Куинджи медленно обошел вокруг памятника, внимательно вглядываясь в детали бронзовой скульптуры, в характерные черты лица. Затем спустился по лестнице к морю, сел на песок и долго разглядывал корабли, стоявшие у причалов. Черный дым лениво стелился над бескрайней лазурью, закрывая белые косые крылья парусников.
Архип разделся и вошел в воду. Долго и тщательно мыл голову — волосы от дорожной пыли стали жесткими, как проволока. Нырял, плескался, плавал до тех пор, пока не почувствовал усталости и голода. Посвежевший, взбодренный, надел чистое белье.

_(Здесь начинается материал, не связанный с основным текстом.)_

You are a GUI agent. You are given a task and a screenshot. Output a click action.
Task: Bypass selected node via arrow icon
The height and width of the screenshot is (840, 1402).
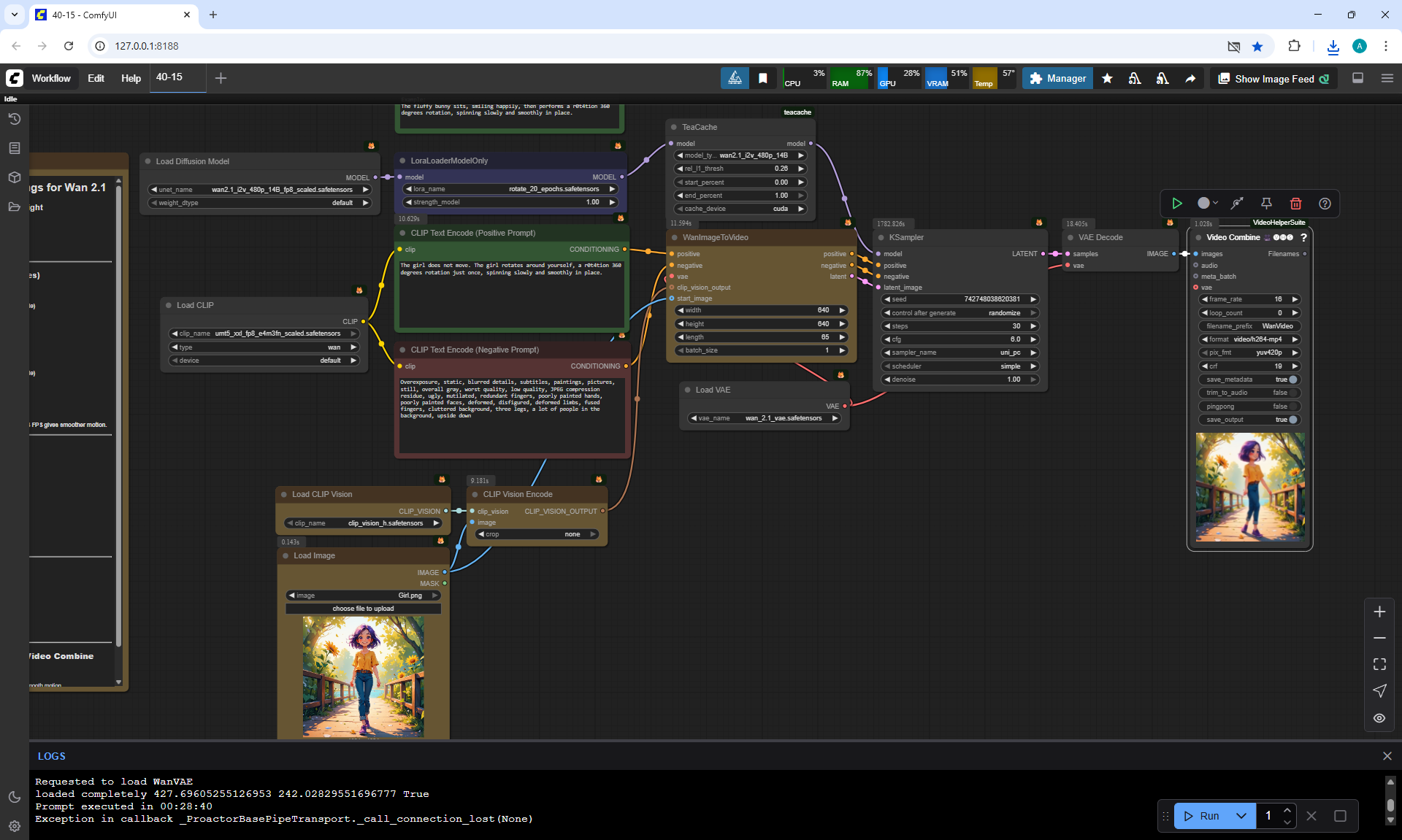click(1237, 204)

Постелил перед собой серую хусточку, достал и положил на нее два огурца, кусочек старого сала, яйцо и краюху сухого коржа. Ел, посматривая на беспрестанно меняющуюся под раскаленным августовским солнцем водную гладь и припоминал зеленовато–мутное Азовское море. Здесь волны, как и в Феодосии, были словно шире, могучее и торжественнее, цвет их сочнее и глубже.
В полдень он пришел на Дерибасовскую улицу, широкую, замощенную булыжником, который блестел так, словно его натерли воском. У домов — тротуары, выложенные из серых каменных плит. Мимо проносились пролетки на резиновых шинах, расписные экипажи. Раздавались зычные и протяжные голоса кучеров:
— По–оп–берегись!
Дробный цокот копыт непривычно резко отзывался в ушах Куинджи. Он медленно шел вперед, то и дело останавливаясь у больших застекленных витрин торговых лавок и магазинов, сапожных, швейных и прочих мастерских с желтыми, зелеными, красными, синими вывесками, с повешенными над дверьми, вырезанными из жести кренделями, сапогами, шляпами…
Неподалеку от гостиницы «Лондон» за огромным оконным стеклом он увидел фотографии. Портреты усатых моряков при всех регалиях, надменных юнцов с огромными бакенбардами, смущенных барышень с высокими прическами и в шляпках, дородных дам с оголенными плечами и глубокими декольте.